Potential Conflicts of Interest
Charlesbank has adopted an allocation policy and procedures for the allocation of investment opportunities and has formed an allocation committee to administer the policy and procedures. For each investment opportunity, prior to formal approval by the applicable investment committee, potential participation by the Funds in such investment opportunity is determined by the allocation committee in accordance with such policy and procedures as well as the governing documents relating to the Funds.

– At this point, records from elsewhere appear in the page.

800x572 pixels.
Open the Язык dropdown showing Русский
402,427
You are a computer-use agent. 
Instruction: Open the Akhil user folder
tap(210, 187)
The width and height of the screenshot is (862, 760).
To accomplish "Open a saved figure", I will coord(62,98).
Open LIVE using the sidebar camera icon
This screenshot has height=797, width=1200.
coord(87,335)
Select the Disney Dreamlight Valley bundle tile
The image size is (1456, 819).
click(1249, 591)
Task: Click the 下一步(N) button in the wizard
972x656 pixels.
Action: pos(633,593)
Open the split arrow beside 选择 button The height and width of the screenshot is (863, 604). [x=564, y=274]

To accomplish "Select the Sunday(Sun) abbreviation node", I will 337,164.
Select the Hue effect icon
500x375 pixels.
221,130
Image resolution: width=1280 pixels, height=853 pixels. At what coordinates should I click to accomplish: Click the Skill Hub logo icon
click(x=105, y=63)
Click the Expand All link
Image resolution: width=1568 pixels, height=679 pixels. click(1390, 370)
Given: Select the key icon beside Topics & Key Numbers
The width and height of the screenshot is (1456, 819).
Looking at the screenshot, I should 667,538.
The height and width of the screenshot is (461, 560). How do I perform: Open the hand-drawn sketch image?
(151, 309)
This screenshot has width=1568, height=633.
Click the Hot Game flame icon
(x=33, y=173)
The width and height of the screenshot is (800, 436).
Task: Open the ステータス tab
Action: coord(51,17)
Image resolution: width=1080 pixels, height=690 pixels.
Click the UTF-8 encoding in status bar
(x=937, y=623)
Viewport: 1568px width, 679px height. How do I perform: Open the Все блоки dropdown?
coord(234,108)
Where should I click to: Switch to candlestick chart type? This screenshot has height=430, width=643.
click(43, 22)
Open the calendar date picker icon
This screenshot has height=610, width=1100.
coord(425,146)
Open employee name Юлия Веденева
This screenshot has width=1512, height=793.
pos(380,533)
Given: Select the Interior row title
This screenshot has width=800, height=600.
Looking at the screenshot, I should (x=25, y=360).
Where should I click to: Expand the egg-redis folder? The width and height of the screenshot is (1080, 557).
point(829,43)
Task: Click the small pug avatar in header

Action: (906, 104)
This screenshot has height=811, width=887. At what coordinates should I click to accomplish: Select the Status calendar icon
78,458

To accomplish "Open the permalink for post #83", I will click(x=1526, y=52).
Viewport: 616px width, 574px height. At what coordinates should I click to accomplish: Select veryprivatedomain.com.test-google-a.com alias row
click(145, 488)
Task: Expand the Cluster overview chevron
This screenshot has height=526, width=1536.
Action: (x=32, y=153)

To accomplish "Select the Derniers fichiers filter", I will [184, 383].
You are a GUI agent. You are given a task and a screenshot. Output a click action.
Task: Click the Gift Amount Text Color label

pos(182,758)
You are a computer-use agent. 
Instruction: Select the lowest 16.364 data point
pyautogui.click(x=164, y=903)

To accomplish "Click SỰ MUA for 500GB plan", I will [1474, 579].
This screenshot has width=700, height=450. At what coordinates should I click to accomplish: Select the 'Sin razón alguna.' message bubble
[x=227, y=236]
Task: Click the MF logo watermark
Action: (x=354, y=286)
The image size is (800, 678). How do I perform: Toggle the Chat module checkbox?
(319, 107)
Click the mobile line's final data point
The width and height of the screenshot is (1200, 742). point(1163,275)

In the case where an investment opportunity available to a given Fund is an appropriate investment for one or more other Funds, (i) each relevant Flagship Equity Fund may have the initial opportunity to invest up to its desired allocation, and (ii) in such circumstances, if any remaining capacity is available after each relevant Flagship Equity Fund receives its allocation, or the investment is not appropriate for any Flagship Equity Fund, Focused Funds and Credit Funds, as applicable, may invest in any remaining capacity. If a Fund determines to make a co-investment with one or more other Funds, the Funds generally will make the investment on, and ultimate disposition on, economic terms that are no less favorable than those terms provided to the relevant other Funds, subject to any specific investment limitations applicable to any participating Funds and certain other factors as described in the governing documents of such Funds and Charlesbank’s policies and procedures. If such a co-investment opportunity among Funds includes different tranches of investments, each Fund will invest in the same tranche or a proportionate strip of tranches, subject to any specific investment limitations applicable to any participating Funds and certain other factors as described in the governing documents of such Funds and Charlesbank’s policies and procedures.
In addition, Charlesbank consults with limited partner advisory boards to review potential conflicts and to ensure that one Fund is not favored over another. Each Charlesbank Fund advisory board is comprised of representatives of the limited partners of that Charlesbank Fund. An advisory board may also review allocation decisions outside of the scope or limitations of the Charlesbank Fund’s governing documents.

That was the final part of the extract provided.